Say “fraud” and for many, the first names that come to mind are Enron, Madoff, WorldCom or closer to home, 1MDB. But commercial fraud is not just committed by shady financiers and big corporations cooking books, or corrupt politicians ‘taking their cut’.
Fraud is common, especially in small businesses where there is overriding management control over finances by one or two people, many of them “trusted” people who have spent years with a company – as Rita Crundwell was seen by townspeople. Fraud may not be entirely preventable, but there are numerous measures companies can put in place to reduce the probability of commercial fraud.
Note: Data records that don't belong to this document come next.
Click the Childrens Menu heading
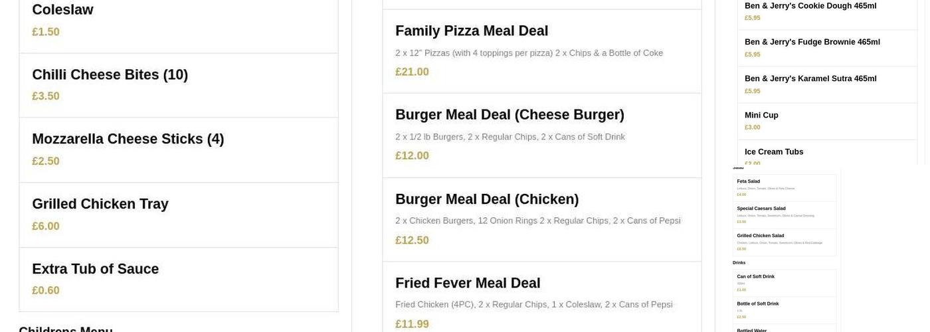Image resolution: width=930 pixels, height=332 pixels. [66, 329]
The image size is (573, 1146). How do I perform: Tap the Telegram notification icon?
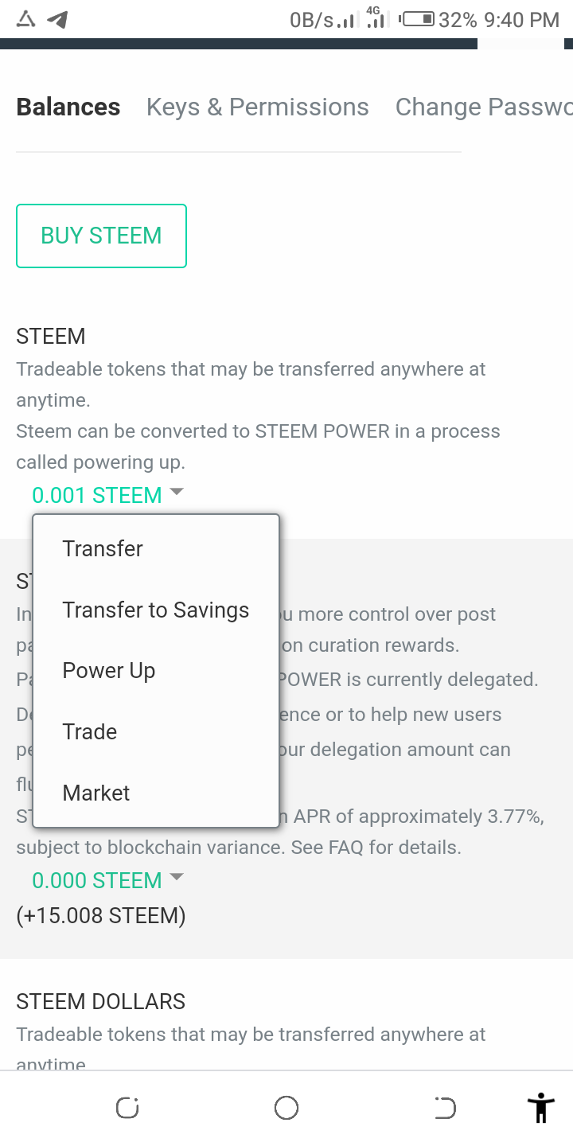tap(57, 20)
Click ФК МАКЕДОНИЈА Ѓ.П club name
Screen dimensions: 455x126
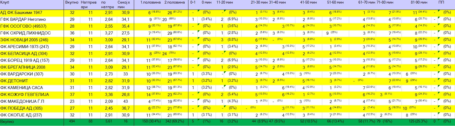22,101
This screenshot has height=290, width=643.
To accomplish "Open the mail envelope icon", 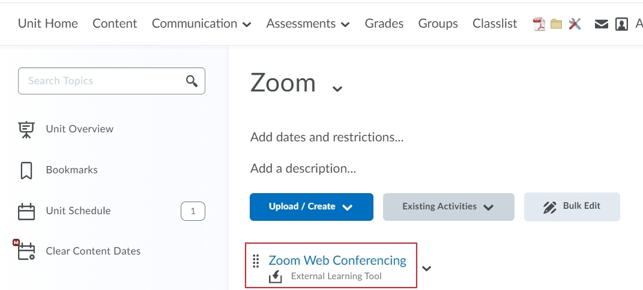I will coord(601,25).
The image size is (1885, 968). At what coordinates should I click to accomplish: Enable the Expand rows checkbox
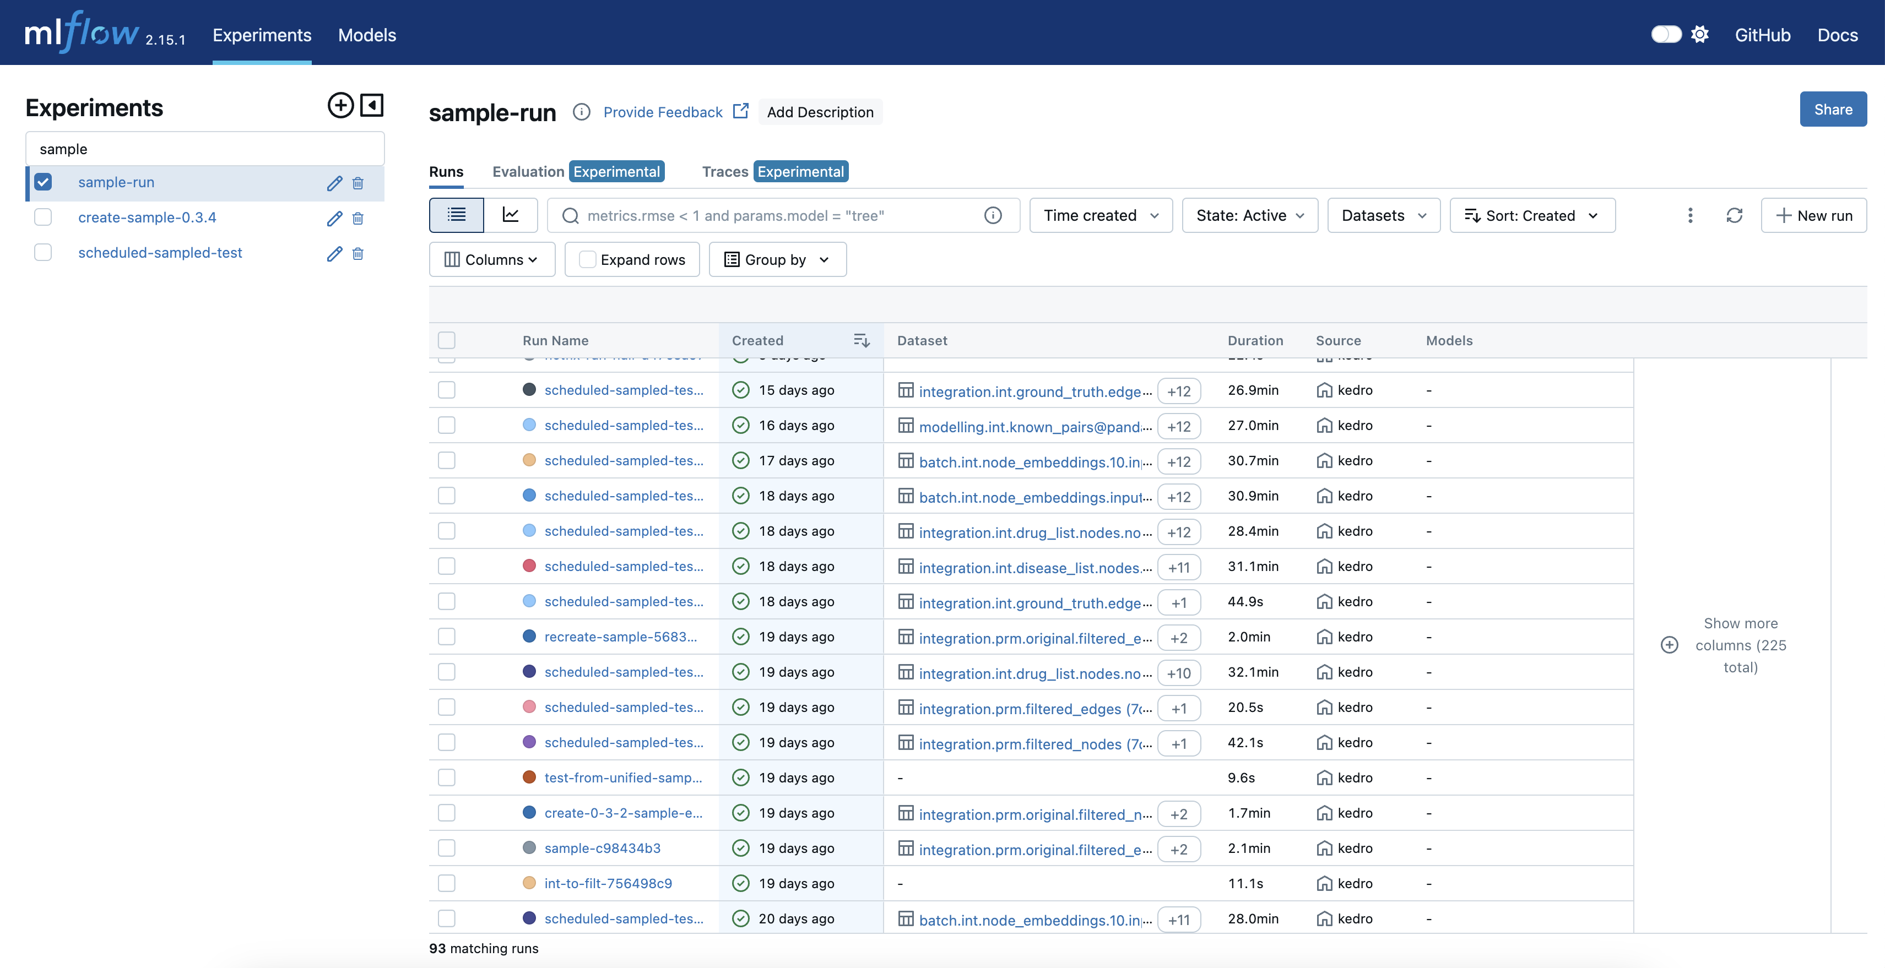pyautogui.click(x=587, y=260)
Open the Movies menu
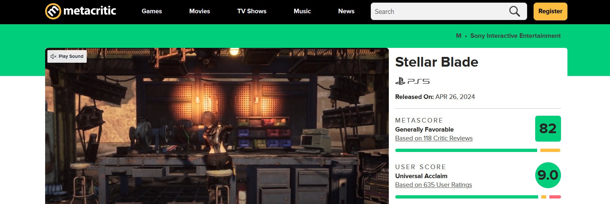The width and height of the screenshot is (610, 204). pos(200,11)
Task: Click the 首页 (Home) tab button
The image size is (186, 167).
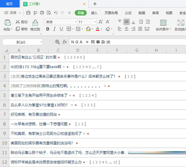Action: pos(9,4)
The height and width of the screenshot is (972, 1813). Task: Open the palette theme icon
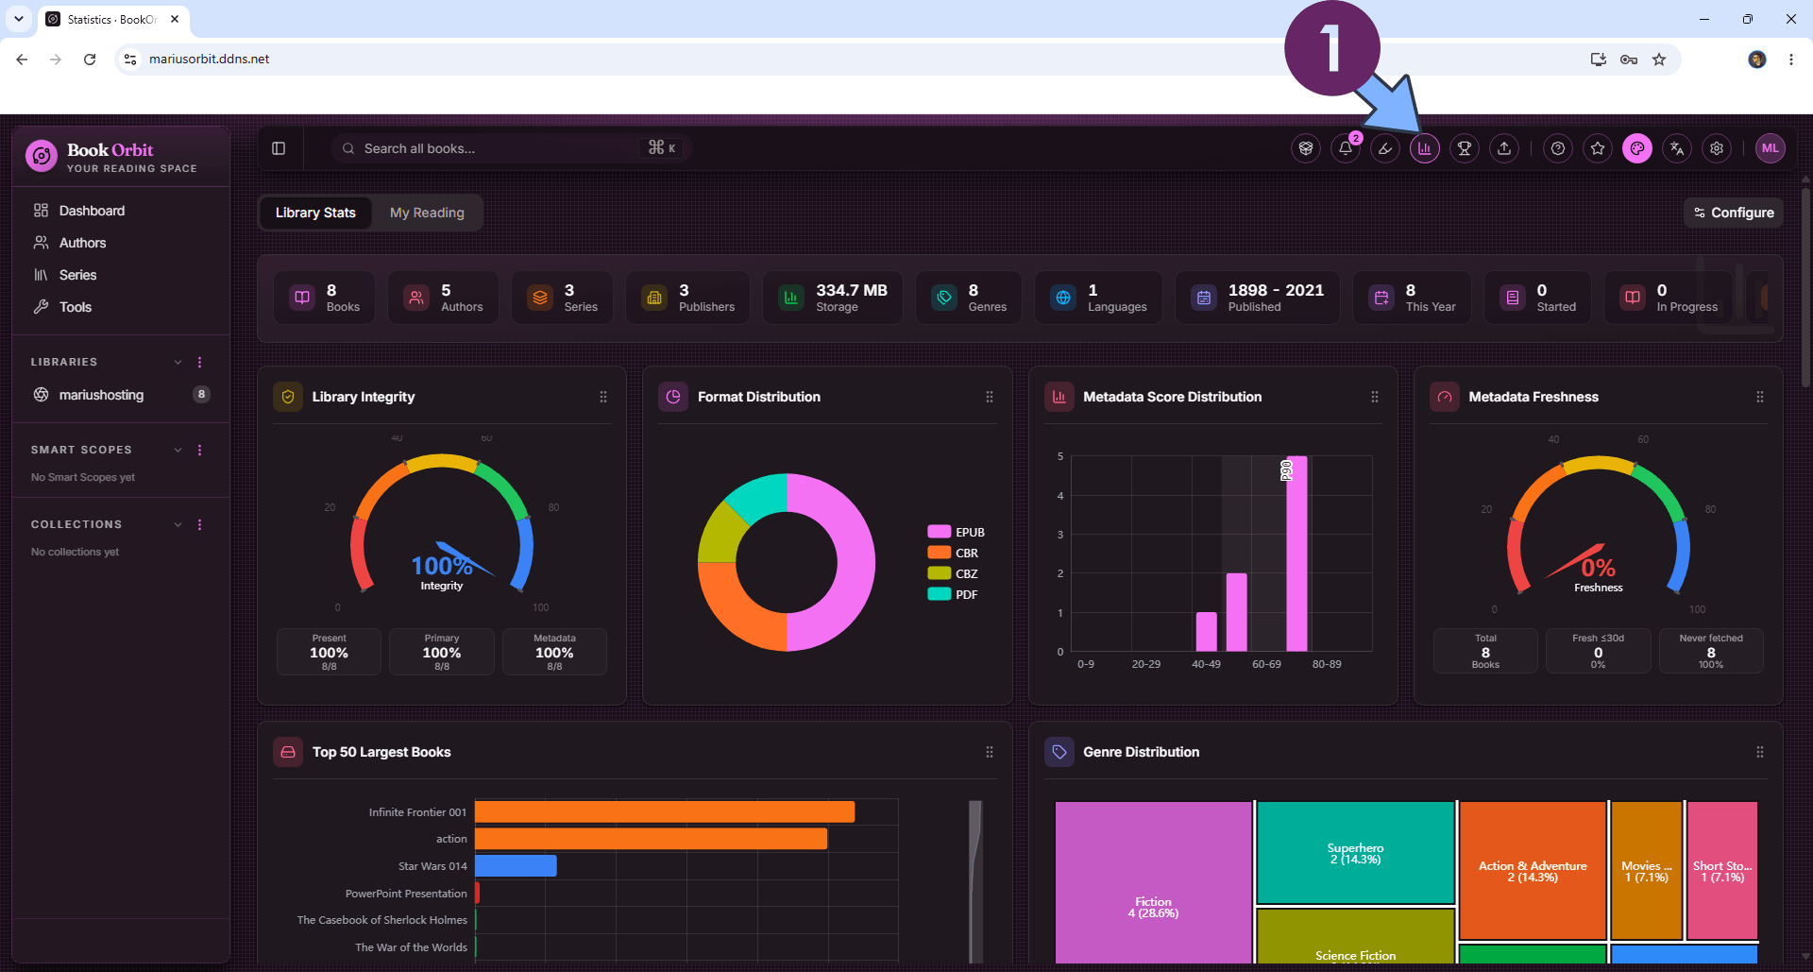click(x=1637, y=148)
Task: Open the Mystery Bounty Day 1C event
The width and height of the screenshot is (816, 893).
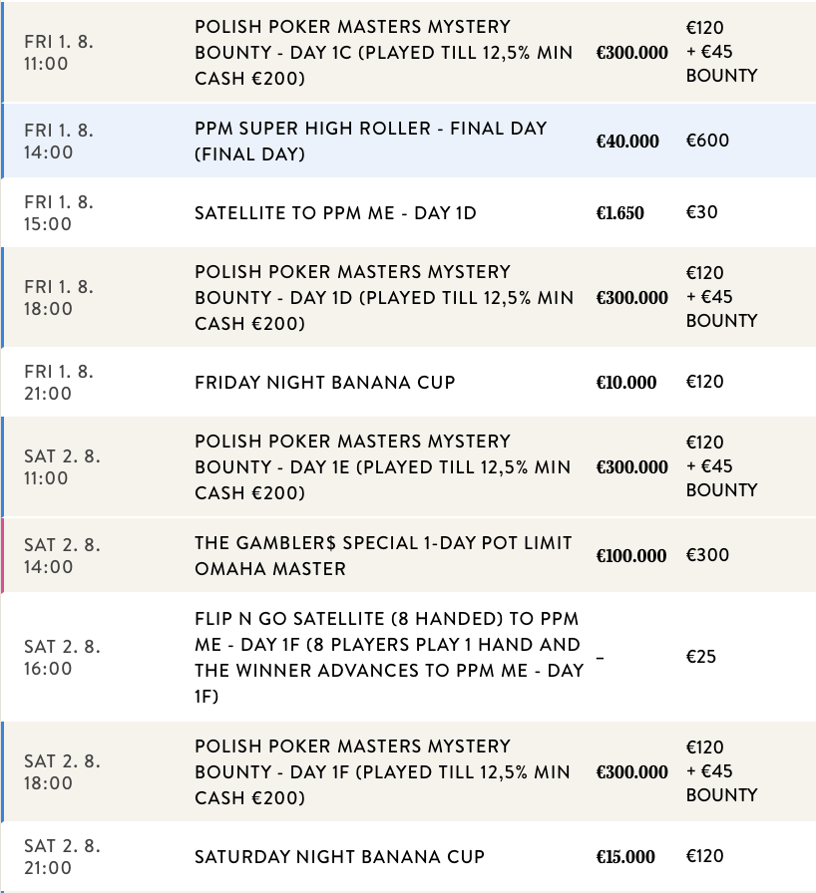Action: click(x=383, y=52)
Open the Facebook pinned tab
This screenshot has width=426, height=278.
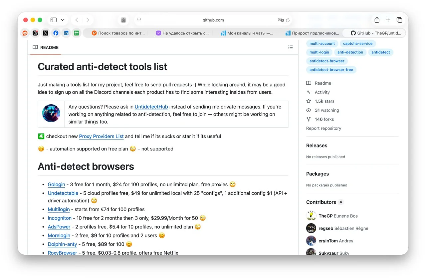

The Association of Certified Fraud Examiners (ACFE) in its 2018 “Report to the Nations: Asia Pacific” study documented 220 cases of occupational fraud in APAC countries (Malaysia: 14 cases) in 2017, with median losses coming to US$236,000 (RM963,000). Fifty-one percent of the schemes were due to corruption, 47% were discovered from tips. Several anti-fraud control measures have proven successful in faster detection of fraud and lower amount of losses:
Over half (54%) of tips originate from employees– so instead of seeking to control employees, corporations instead should make them the first line of defence. Employees, unlike external parties like suppliers, are more familiar with internal processes and are thus more likely to notice if something is off.